[Stored data]
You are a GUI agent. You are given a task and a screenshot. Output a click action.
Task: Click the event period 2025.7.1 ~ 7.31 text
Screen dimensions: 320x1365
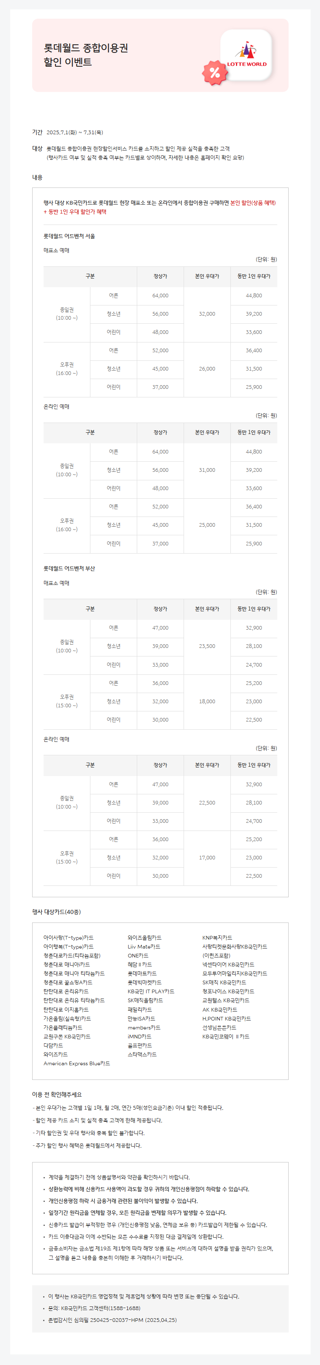(75, 132)
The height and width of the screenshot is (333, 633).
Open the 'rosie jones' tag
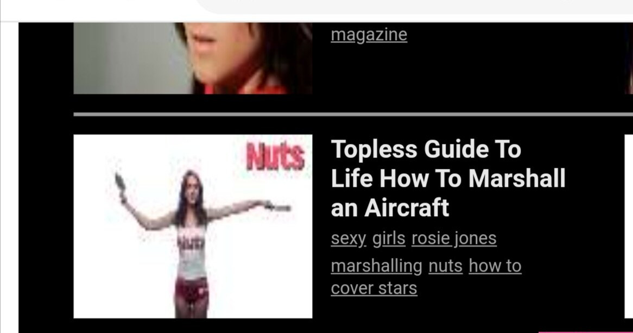(x=454, y=238)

▸ Problem to solve
Set down exactly, with no additions, each line from the line that includes "Task: Click the" to the final line of the entries above; leave pictures out.

▸ Exercise result
Task: Click the event period 2025.7.1 ~ 7.31 text
Screen dimensions: 320x1365
(75, 132)
The height and width of the screenshot is (333, 633).
Open the 'rosie jones' tag
(x=454, y=238)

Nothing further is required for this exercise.